The fleet of Countys and Leanders was replaced in the mid 2000s by one Type 22 Batch 2, three Type 23s and four former frigates of the Royal Netherlands Navy, and only very recently the replacements included two Australian Adelaide-class frigates – this was a very convenient deal for the Armada, but that was carried out because of the strong friendship with Australia and because no further Type 23s being available, the preferred choice of Chile. The Type 23s are in the process of being modernised and that includes replacing Sea Wolf for Sea Ceptor, improved command and control systems, and sonar technologies. The Type 23s have proved to be excellent platforms for the Chilean seas and so has the Type 22, that was also modernised in Chile and performs as the flagship of the fleet. The purchase of the Type 23s, as in previous purchases, came with FOST provided training that has allowed Chile to operate under NATO standards and take leading roles in the US lead RIMPAC biannual exercise.
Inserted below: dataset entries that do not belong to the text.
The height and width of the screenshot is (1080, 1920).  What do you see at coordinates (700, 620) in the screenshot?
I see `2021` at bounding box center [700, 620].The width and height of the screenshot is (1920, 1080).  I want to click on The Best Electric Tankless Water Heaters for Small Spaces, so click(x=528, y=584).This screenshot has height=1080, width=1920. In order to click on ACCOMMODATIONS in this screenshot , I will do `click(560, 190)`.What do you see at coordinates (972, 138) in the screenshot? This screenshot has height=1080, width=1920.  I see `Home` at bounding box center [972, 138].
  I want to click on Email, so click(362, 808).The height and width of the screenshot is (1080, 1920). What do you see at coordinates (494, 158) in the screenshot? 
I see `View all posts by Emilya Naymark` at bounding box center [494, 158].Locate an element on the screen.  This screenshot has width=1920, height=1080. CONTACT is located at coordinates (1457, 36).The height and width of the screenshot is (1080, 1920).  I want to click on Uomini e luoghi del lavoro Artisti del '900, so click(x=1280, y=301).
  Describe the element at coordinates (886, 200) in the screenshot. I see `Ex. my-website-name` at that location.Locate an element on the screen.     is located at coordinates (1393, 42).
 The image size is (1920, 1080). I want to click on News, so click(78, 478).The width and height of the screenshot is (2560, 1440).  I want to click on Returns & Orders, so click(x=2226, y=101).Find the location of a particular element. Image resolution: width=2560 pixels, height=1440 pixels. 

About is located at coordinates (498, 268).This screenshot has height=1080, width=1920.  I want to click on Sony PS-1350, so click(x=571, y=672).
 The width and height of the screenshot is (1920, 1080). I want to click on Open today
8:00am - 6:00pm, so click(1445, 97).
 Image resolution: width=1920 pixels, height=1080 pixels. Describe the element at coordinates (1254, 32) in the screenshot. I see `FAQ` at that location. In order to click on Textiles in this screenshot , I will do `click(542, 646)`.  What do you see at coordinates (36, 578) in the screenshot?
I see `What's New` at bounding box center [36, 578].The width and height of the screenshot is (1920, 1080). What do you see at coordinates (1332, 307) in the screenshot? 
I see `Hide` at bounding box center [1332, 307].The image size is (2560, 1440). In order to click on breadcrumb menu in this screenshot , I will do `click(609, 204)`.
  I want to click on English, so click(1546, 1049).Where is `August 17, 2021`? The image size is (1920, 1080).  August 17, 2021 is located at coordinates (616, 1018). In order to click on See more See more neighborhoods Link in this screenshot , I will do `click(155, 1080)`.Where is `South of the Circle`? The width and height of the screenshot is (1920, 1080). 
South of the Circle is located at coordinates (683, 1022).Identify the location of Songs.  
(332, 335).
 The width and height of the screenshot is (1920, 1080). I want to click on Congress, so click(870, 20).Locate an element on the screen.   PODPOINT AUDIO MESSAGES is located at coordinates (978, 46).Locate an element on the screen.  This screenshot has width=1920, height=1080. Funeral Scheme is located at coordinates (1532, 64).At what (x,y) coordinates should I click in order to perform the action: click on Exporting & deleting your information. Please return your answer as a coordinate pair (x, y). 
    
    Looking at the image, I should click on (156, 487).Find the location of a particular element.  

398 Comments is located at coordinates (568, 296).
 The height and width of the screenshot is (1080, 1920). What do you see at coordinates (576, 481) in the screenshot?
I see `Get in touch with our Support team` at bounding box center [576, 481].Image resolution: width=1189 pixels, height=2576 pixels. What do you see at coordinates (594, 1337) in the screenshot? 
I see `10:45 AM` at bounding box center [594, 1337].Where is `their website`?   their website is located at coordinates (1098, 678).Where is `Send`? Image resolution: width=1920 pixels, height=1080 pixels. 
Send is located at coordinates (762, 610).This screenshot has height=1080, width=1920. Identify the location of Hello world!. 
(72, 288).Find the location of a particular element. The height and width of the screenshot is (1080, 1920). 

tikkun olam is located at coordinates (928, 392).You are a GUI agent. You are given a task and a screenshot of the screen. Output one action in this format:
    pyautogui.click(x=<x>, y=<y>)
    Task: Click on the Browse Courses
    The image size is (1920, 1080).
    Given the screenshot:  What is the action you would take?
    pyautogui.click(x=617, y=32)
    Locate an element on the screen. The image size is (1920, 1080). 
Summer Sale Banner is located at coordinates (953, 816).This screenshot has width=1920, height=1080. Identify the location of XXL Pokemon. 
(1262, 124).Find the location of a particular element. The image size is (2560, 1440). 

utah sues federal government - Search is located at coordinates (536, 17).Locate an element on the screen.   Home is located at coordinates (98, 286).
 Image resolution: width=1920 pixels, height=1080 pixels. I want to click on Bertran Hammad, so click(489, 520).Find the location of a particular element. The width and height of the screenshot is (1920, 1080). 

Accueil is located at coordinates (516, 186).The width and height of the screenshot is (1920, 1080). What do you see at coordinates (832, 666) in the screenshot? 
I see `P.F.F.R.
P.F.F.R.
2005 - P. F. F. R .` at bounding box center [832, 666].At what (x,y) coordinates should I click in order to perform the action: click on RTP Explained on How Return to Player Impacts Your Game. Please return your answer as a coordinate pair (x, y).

Fig 4: The Princess Royal at the Chilean Naval Academy 2018 (

The future renewal of the current fleet is a big issue and something that worries the current Chilean Navy leadership. The idea is to build in Chile the replacement frigates. Chile has a naval construction tradition, including 3 shipyards, and is not new to this type of idea, but its experience is limited to auxiliary vessels and complex midlife submarines overhauls. The type 31s could be a good idea and something that should be explored and that should be a win-win solution for both Chile and the UK, with the design in the hands of BAE and the shipbuilding taking place in the “Talcahuano” ASMAR shipyard. The replacement strategy in a world in which there is nothing much good in the secondhand section, has to be decided soon for 2 reasons, the first is that any shipbuilding effort is expensive, and second, its expensive. In that sense, the recent British experience is being studied and lessons are being incorporated into the Chilean planning. In the short term, a go ahead has been given for local construction of the replacements of auxiliary and transport vessels that will soon reach their maximum operational life.

The 200th anniversary (in 2018) of Cochrane´s arrival in Chile was celebrated in big fashion. The UK delegation included the Princess Royal and 1SL, and was a great opportunity to remember every one of the bonds that had been built during that time and that has to be kept and taken care of. There can always be reasons to let a relationship go under, but our common Argentine problem, the possibility of joining forces in a naval construction plan based on the Type 31 frigates could be good enough reasons; apart of the professional naval links that come by operating the Type 23s and the use of training facilities and education programs in the UK.